En 2014 se decía que estábamos llegando a un punto de quiebre en la historia reciente de la lucha de las personas trans por alcanzar mayor visibilidad y justicia. Gracias a figuras como Laverne Cox y Caitlyn Jenner se llegó a decir que finalmente las personas trans comenzaríamos a ser reconocidas como seres humanos con vidas completas que no podían reducirse al prejuicio y al lugar común de asumir que somos y seremos siempre seres abyectos. El pico de visibilidad que se anunciaba en cierto sentido se cumplió, pues hemos visto llegar series como Sense8, The OA, Star Trek Discovery, Pose y La Veneno que le han dado muchísima plataforma a una enorme cantidad de actorxs trans.
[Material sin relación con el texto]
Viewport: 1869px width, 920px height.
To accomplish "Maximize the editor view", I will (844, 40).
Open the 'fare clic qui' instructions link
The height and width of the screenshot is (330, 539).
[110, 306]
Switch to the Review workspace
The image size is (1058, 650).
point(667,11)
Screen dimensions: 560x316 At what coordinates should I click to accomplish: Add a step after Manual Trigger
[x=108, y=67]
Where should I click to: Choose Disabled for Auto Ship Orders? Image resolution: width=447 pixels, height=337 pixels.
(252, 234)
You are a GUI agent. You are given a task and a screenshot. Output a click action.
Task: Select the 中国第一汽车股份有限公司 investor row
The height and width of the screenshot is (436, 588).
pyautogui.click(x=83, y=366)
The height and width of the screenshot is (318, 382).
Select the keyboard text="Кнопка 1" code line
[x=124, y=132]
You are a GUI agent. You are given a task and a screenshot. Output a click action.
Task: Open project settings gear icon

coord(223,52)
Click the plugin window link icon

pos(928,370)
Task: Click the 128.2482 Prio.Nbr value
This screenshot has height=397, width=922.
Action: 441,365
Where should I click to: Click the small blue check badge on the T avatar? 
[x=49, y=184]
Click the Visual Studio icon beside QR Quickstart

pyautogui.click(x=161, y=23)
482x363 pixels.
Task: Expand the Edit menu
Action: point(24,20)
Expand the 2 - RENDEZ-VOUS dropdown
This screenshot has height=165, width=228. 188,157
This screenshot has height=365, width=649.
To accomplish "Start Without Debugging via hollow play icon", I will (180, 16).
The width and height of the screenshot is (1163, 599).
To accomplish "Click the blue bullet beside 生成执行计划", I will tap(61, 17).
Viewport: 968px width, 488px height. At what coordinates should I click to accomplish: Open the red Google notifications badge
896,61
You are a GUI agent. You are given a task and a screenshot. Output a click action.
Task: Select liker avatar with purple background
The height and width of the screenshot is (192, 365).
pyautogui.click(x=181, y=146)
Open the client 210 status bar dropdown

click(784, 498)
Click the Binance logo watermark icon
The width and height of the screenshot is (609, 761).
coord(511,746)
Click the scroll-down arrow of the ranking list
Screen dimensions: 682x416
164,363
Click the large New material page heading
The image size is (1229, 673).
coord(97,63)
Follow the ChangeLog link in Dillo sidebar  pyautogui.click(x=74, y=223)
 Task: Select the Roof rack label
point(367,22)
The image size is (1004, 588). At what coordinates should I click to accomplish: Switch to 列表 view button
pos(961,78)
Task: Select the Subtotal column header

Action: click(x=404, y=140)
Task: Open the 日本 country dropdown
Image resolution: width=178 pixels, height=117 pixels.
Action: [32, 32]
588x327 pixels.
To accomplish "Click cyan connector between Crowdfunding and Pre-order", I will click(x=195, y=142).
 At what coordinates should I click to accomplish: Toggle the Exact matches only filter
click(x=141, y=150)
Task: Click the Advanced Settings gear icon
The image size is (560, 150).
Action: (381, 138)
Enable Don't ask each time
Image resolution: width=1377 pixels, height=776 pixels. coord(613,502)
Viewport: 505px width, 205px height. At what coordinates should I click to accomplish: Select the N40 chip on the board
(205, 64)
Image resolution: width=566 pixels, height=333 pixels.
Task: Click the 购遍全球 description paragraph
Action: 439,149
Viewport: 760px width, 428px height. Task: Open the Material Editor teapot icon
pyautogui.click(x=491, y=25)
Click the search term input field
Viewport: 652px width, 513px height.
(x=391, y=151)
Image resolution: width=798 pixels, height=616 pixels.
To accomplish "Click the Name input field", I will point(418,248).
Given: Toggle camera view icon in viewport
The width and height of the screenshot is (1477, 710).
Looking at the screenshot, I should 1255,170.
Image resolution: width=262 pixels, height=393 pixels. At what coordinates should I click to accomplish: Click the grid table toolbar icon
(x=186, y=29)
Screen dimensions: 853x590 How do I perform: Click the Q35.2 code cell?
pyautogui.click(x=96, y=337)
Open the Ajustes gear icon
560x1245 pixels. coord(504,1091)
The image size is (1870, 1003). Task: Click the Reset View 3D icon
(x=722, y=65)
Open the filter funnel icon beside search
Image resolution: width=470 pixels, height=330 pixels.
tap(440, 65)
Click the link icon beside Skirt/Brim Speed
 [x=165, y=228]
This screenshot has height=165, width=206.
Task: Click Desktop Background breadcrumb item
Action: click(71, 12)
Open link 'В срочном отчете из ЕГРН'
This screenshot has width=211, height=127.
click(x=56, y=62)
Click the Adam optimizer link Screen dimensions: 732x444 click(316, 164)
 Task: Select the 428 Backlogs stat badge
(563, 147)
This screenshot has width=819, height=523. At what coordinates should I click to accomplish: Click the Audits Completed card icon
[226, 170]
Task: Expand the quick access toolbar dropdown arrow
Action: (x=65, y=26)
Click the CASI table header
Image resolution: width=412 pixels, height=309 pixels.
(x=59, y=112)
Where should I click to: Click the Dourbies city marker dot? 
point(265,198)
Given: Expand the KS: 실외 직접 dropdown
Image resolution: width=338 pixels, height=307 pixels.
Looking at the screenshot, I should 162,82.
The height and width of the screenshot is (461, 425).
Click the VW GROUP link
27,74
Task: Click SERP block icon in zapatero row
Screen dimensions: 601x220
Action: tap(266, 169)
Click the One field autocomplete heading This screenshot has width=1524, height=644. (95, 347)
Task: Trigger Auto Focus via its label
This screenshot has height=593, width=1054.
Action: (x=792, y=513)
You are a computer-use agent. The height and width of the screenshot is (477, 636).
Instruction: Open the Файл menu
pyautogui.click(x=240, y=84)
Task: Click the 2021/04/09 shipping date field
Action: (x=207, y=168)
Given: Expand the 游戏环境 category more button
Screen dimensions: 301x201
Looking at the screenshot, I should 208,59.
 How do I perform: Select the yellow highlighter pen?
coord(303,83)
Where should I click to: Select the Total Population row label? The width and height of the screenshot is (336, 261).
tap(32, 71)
Hoy podemos incluso mencionar más de diez nombres de hombres, mujeres y personas no binarias, todxs trans, que son conocidos en el espectáculo. Pienso, por ejemplo, en Blu del Barrio, Ian Alenxander, MJ Rodriguez, Indya Moore, Lana y Lilly Wachowski, Jamie Clayton, Valeria Vegas, Lola Rodríguez y, por supuesto, Elliot Page. Incluso fuera del ámbito del espectáculo podemos pensar en personas trans como Torrey Peters y Camila Sosa que han sido muy celebradas gracias a sus respectivas novelas Detransition, Baby y Las Malas.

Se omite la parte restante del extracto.